Exercise instructions> Pull out every line of the listing that contains the string "icon", treating uppercase and lowercase as different.

Records shown>
• • • • • • •

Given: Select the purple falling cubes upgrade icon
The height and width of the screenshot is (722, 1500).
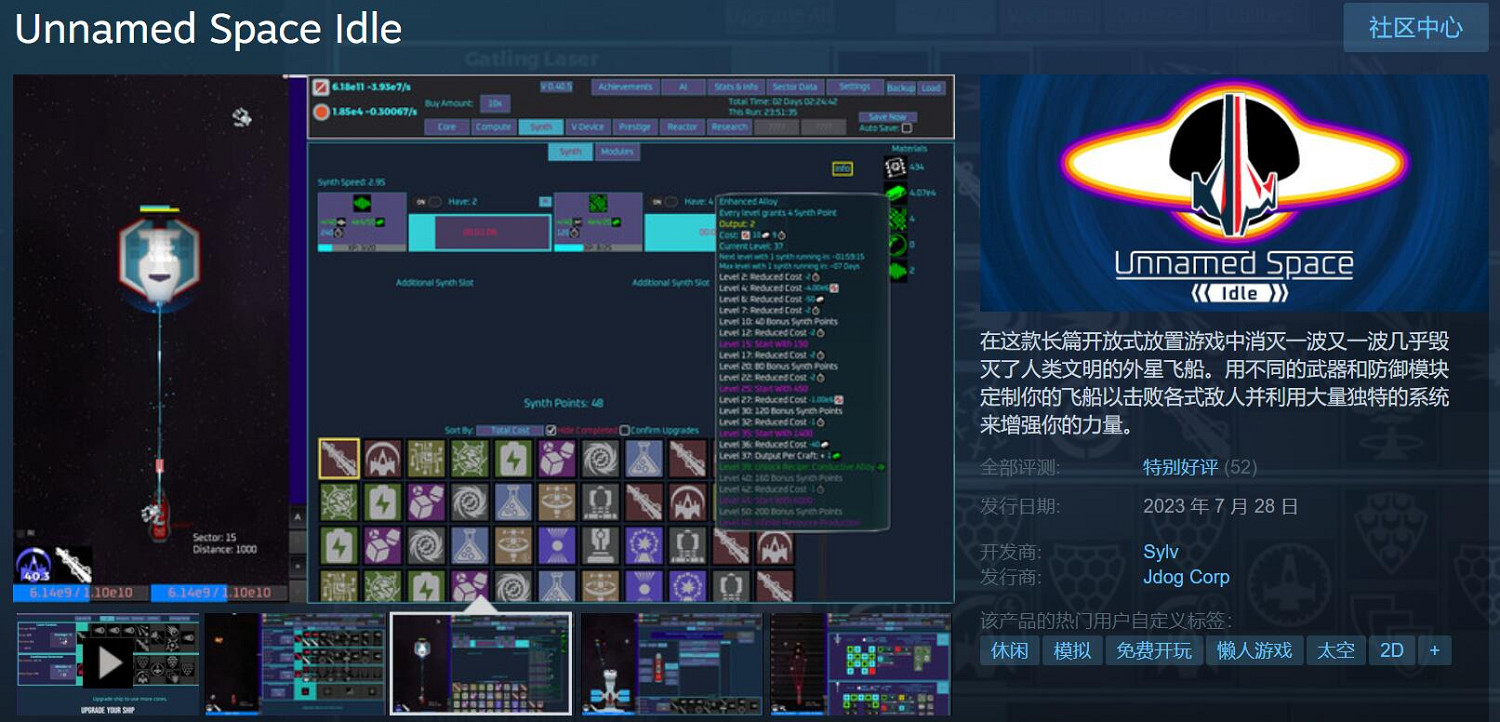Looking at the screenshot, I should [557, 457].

• • • • • • •

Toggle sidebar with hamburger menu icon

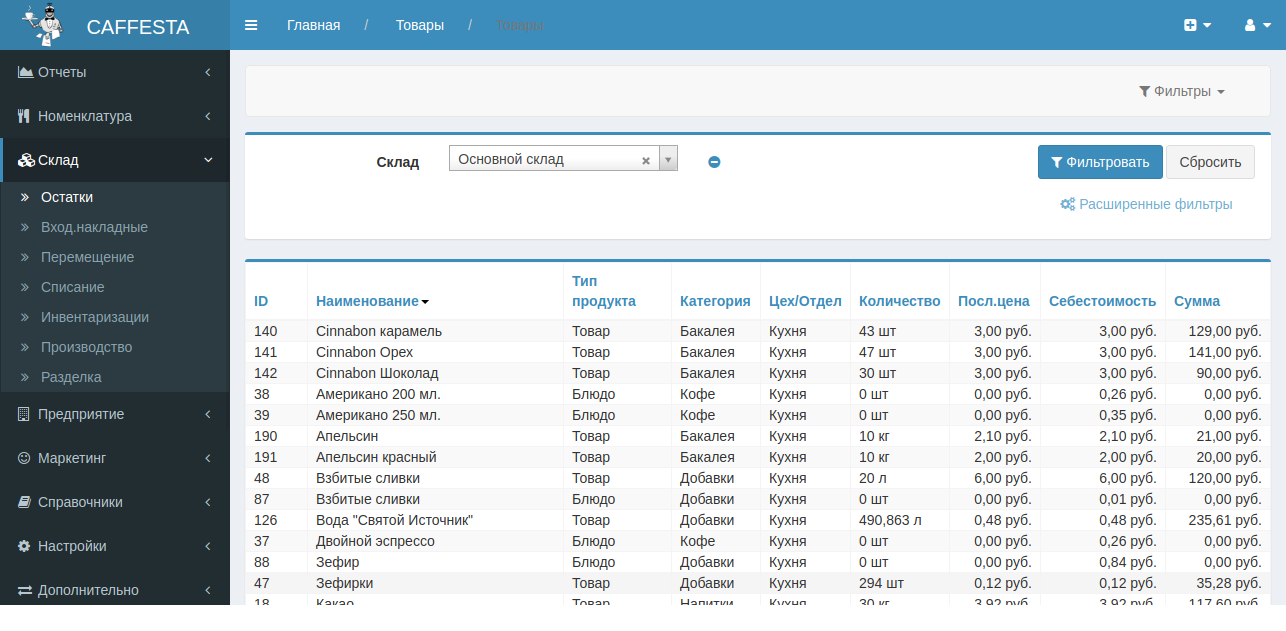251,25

• • • • • • •

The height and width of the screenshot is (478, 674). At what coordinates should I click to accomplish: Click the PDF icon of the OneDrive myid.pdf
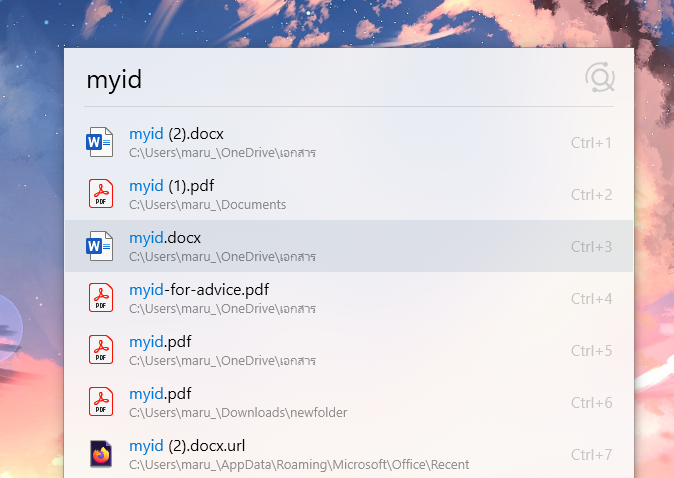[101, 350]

• • • • • • •

Result of the task>
Given: Select the purple falling cubes upgrade icon
Toggle sidebar with hamburger menu icon
The height and width of the screenshot is (478, 674). At what coordinates should I click to accomplish: Click the PDF icon of the OneDrive myid.pdf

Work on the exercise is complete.